BEGIN EXTRACTED INFORMATION

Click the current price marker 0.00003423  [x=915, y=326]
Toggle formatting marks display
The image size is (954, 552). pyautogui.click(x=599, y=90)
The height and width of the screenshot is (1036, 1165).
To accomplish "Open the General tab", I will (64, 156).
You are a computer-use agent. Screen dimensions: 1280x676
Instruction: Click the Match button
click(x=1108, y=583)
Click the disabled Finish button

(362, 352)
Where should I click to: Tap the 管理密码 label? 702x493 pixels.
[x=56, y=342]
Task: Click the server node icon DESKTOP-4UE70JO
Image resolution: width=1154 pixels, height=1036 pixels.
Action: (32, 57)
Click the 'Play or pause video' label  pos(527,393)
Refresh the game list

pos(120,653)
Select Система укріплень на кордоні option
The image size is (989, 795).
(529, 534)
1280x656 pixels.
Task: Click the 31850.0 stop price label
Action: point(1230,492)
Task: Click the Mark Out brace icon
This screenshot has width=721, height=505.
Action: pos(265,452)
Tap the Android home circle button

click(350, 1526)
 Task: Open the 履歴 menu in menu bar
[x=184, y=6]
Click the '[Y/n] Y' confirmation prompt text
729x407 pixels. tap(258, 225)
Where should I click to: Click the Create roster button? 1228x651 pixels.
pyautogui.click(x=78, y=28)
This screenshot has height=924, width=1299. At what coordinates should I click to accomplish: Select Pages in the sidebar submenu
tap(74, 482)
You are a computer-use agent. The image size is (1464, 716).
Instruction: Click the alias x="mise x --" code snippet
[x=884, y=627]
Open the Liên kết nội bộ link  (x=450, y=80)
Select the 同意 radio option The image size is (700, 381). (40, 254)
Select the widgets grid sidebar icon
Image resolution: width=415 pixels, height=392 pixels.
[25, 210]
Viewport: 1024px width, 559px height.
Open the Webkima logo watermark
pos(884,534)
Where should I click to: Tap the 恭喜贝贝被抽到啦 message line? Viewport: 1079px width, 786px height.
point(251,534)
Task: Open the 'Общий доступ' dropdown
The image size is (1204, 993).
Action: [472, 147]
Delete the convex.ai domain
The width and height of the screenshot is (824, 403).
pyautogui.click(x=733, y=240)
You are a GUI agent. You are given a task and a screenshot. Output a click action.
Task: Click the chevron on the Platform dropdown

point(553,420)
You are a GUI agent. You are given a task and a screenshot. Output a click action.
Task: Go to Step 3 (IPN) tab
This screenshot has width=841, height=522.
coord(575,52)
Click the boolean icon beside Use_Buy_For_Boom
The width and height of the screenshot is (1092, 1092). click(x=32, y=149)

END EXTRACTED INFORMATION

WHAT TO PRODUCE: All lines of the records above that carry the word "computer" should be listed.

RESULT:
You are a computer-use agent. Screen dimensions: 1280x676
You are a computer-use agent. The image size is (1464, 716).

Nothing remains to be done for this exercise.